Up until a few months ago, if you had tried to tell me that I had a substance abuse problem, I would have brushed your concern aside and told you I was just enjoying life in my 20s to the fullest. And besides, all my friends were drinking and smoking as much as I was. I was just following suit. It was just that California lifestyle, baby.
Even when I got to Boston for school last fall, drinking seemed to be a requirement to participate in social activities and actually enjoy yourself. I was back in college, surrounded by young adults that, like me, were ready to make new friends and take Boston by storm. And let me tell you, there’s no better way to break the ice than with a little dose of liquid courage. With a cocktail in hand, I was fun, friendly and fearless. But more than that, I was so sloppy.
Even though I was surrounded by students who liked to drink beer at bars, it didn’t take me long to realize that my alcoholic behavior was out of control. Getting kicked out of clubs, waking up with new tattoos, sleeping with strangers and reckless drunk texting were just some of the regrettable consequences of my uncontrollable consumption habits.
Still, even waking up with fuzzy recollections of the night before, it was hard for me to wrap my mind around the fact that I had a problem. The statistics were telling me that virtually all college students were experiencing the effects of widespread drinking. In fact, according to the National Institute on Alcohol Abuse and Alcoholism, about 4 out of 5 college students drink alcohol, and about half of the college students who consume alcohol do so through binge drinking.

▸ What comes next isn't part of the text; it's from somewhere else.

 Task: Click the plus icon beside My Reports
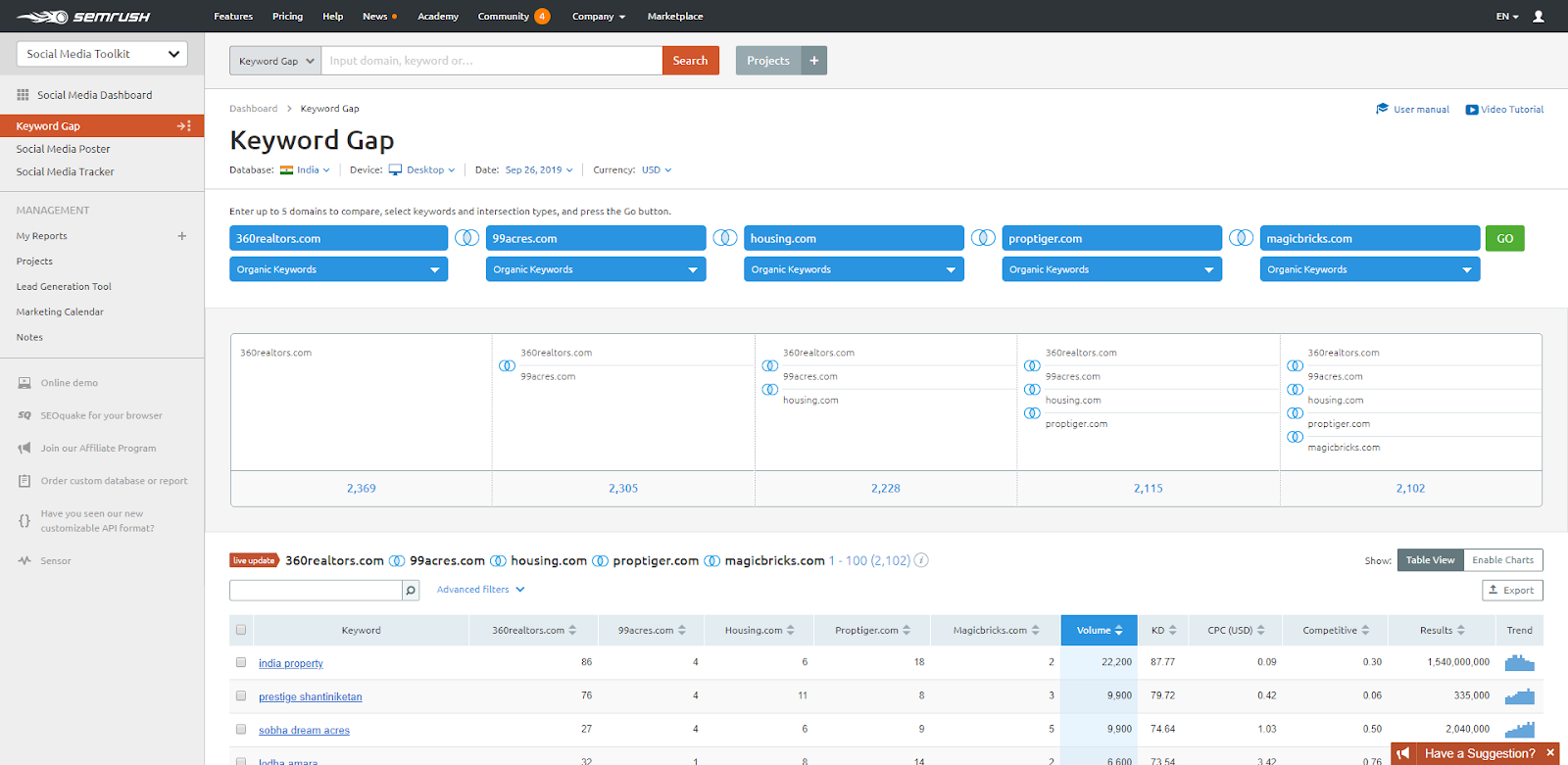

However, the problem with drinking is not necessarily the drinking itself, but the problems that arise from drinking in excess. Each year, according to College Drinking: Changing the Culture, approximately 1,825 college students between the ages of 18 and 24 die from unintentional alcohol-related injuries, and 696,000 students between the ages of 18 and 24 are assaulted by another student who has been drinking. In the same age group, 97,000 students are victims of alcohol-related sexual assault or date rape, and more than 150,000 students develop an alcohol-related health problem.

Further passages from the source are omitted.